Von: ka
Neapel – Am frühen Dienstagmorgen rückten viele Streifen der Carabinieri aus, um in gleich mehreren neapolitanischen Stadtvierteln über ein Dutzend Kriminelle, die dem organisierten Verbrechen zugerechnet werden, festzunehmen. Die Verhafteten werden beschuldigt, unter der Führung von Domenico D’Ausilio einen Camorra-Clan aufgebaut und zum Zweck, von Gewerbetreibenden aller Art Schutzgelder zu erpressen, die ganze Gegend um die Phlegräischen Felder mit einem „Krieg“ überzogen zu haben. Drei der zum Clan der D’Ausilio gehörenden Camorristi wird auch zur Last gelegt, einen illegalen Parkwächter, der die Schutzgeldzahlung verweigert hatte, ermordet zu haben.

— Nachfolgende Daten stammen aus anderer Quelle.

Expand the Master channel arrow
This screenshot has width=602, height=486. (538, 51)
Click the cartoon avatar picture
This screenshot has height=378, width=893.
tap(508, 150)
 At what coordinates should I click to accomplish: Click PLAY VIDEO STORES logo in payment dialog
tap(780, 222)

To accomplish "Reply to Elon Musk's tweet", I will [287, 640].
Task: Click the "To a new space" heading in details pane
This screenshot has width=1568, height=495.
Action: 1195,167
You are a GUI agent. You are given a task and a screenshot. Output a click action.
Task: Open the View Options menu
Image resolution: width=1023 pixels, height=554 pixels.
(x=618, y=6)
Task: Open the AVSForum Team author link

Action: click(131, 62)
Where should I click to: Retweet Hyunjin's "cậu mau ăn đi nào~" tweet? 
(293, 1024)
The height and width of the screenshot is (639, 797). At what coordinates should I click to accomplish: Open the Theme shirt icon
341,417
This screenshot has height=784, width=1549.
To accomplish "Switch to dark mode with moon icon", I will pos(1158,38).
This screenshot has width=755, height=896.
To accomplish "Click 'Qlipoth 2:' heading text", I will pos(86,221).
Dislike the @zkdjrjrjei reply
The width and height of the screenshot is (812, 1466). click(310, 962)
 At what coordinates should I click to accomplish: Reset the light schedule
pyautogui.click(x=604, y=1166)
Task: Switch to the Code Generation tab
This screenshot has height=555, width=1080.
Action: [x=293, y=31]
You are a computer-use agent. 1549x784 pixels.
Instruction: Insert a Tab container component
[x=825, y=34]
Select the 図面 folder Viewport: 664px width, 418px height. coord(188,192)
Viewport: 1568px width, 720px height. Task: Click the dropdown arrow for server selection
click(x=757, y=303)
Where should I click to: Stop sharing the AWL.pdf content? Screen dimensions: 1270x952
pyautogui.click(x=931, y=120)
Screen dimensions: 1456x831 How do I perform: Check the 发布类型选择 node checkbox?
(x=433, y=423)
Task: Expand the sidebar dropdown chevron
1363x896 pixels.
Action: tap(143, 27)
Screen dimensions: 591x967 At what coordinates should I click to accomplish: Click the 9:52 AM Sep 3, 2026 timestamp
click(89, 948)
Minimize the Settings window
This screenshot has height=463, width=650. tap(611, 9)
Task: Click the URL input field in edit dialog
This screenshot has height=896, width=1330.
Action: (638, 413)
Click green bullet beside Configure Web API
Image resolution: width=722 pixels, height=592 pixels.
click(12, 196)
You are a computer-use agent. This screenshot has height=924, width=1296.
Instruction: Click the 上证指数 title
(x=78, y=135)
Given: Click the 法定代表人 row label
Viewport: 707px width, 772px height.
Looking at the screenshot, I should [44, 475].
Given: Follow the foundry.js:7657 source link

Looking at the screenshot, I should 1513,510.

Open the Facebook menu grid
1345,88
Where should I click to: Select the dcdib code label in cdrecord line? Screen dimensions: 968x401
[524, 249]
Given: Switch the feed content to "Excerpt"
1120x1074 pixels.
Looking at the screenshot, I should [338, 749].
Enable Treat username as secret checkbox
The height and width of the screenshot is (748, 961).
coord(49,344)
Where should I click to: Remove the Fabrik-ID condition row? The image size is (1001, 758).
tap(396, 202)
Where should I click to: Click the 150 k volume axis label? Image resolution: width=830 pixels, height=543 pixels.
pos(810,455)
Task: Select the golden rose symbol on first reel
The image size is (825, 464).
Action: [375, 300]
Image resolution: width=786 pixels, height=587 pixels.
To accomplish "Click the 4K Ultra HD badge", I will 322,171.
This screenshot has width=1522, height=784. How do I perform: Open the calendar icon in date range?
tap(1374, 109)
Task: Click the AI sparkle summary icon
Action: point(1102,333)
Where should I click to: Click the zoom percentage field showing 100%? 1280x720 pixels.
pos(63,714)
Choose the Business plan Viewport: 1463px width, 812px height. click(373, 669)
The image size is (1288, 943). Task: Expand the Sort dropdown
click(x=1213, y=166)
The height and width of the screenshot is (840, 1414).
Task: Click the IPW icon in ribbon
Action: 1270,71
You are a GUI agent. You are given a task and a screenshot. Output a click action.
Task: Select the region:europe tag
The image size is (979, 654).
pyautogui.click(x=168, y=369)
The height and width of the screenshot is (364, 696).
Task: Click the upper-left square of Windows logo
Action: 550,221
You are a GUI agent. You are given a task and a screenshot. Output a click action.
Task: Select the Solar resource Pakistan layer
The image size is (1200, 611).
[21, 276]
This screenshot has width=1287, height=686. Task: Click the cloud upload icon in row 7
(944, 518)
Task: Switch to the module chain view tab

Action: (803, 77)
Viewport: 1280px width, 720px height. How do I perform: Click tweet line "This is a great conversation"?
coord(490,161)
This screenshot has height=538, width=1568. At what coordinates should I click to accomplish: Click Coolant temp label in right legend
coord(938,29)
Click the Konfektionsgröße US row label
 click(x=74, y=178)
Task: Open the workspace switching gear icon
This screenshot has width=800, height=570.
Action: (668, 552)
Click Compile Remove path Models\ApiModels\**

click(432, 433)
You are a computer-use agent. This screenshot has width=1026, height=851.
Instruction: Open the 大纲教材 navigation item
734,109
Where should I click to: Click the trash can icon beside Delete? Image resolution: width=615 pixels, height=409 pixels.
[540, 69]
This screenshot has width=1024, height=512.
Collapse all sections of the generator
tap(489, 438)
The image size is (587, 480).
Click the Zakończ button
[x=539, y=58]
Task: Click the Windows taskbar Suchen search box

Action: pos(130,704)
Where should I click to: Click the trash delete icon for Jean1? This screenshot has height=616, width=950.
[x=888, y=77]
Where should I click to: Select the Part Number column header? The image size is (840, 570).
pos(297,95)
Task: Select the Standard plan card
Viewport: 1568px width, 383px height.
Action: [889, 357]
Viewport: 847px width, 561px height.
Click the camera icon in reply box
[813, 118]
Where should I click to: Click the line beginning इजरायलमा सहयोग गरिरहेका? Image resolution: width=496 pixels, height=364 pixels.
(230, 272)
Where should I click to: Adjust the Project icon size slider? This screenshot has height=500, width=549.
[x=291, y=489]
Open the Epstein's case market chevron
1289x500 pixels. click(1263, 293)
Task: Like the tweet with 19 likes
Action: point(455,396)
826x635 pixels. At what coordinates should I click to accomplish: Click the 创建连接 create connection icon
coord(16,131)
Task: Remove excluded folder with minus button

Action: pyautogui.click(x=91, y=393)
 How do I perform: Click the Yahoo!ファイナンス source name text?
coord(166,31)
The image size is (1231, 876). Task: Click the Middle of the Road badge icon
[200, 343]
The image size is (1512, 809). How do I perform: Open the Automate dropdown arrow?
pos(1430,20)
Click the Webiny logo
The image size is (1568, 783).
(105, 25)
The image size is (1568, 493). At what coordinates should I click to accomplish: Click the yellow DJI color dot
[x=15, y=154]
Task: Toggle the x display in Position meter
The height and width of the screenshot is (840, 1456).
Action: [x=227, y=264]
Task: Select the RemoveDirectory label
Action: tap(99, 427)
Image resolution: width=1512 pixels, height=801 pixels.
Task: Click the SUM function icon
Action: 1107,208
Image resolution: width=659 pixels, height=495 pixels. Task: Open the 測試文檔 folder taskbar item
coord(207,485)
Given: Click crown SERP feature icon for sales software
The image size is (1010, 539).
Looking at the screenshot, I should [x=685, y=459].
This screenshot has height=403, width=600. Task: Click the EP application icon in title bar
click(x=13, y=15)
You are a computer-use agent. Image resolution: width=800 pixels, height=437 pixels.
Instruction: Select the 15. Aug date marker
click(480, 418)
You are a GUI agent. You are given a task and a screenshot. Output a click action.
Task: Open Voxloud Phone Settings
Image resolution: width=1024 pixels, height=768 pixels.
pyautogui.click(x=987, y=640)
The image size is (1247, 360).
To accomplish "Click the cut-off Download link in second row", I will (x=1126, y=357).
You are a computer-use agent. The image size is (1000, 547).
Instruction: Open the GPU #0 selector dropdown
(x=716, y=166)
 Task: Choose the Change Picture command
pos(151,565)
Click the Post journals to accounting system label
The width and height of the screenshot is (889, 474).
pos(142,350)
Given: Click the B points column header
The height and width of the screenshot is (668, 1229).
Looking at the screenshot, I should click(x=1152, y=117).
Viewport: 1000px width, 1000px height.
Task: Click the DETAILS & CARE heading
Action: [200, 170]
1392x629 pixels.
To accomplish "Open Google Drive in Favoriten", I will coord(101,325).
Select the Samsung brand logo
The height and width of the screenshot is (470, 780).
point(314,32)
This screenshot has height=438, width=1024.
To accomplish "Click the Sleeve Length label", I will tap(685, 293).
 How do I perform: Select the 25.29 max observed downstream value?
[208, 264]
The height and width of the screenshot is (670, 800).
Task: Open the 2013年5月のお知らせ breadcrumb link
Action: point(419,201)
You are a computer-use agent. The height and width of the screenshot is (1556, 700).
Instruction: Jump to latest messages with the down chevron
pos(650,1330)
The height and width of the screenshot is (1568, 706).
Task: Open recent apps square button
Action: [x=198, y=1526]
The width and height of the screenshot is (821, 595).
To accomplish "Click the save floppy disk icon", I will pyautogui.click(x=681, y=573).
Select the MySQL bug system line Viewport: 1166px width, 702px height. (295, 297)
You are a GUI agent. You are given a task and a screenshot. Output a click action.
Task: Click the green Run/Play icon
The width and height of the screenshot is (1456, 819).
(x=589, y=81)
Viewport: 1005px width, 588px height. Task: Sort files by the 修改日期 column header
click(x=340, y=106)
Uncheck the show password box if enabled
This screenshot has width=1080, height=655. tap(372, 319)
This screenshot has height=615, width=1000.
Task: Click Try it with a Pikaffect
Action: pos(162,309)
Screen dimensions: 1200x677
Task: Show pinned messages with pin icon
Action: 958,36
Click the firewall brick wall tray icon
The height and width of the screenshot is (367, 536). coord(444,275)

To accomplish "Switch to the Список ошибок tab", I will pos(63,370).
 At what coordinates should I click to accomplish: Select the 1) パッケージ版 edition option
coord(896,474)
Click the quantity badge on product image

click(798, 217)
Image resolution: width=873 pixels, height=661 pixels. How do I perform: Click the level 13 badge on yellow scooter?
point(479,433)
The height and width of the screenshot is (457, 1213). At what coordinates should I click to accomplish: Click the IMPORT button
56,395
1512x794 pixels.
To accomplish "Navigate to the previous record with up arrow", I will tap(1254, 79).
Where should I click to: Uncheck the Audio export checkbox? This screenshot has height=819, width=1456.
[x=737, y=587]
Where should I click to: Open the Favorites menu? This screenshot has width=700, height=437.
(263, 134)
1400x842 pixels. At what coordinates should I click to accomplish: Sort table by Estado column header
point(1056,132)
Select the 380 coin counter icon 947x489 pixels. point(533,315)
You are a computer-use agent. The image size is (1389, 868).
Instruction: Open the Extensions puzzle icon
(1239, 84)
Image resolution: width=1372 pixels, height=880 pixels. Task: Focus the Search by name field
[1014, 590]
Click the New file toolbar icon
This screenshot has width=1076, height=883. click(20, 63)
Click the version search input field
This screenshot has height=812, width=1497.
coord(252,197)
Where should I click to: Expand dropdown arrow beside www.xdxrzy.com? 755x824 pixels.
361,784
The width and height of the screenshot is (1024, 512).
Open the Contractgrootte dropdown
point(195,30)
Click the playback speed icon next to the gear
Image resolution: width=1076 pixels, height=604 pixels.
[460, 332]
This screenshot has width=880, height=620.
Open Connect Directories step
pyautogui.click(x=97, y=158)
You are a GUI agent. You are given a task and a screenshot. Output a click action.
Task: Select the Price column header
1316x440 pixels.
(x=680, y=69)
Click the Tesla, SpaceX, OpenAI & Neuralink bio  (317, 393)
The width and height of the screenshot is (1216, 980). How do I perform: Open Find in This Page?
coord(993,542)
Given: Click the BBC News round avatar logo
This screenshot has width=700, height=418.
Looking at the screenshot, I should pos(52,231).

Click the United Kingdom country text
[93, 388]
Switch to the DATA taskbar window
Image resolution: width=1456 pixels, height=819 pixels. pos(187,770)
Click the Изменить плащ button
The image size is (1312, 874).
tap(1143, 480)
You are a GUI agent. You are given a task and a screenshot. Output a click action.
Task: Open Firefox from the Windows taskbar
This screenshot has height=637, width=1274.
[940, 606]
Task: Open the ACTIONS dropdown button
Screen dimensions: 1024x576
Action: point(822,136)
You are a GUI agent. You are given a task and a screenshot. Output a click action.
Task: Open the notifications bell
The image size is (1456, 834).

In jahrelangen Ermittlungen gelang es der Bezirksdirektion der Antimafia-Polizei und den Carabinieri von Neapel, genug Indizien und Beweise, die auf ein ausgedehntes, vor allem auf die Erpressung von Schutzgeldern fußendes kriminelles Netzwerk schließen ließen, zu sammeln. Die Ermittlungen ergaben, dass an der Spitze des von einem „alten Bekannten“ der Ordnungskräfte – Domenico D’Ausilio, im Camorra-Milieu besser unter seinem Spitznamen „Mimì ‘o sfregiato“ bekannt – gegründeten Netzwerks, das die Gegend um die Phlegräischen Felder im wahrsten Sinne des Wortes beherrschte, seine Söhne Antonio und Felice D’Ausilio standen.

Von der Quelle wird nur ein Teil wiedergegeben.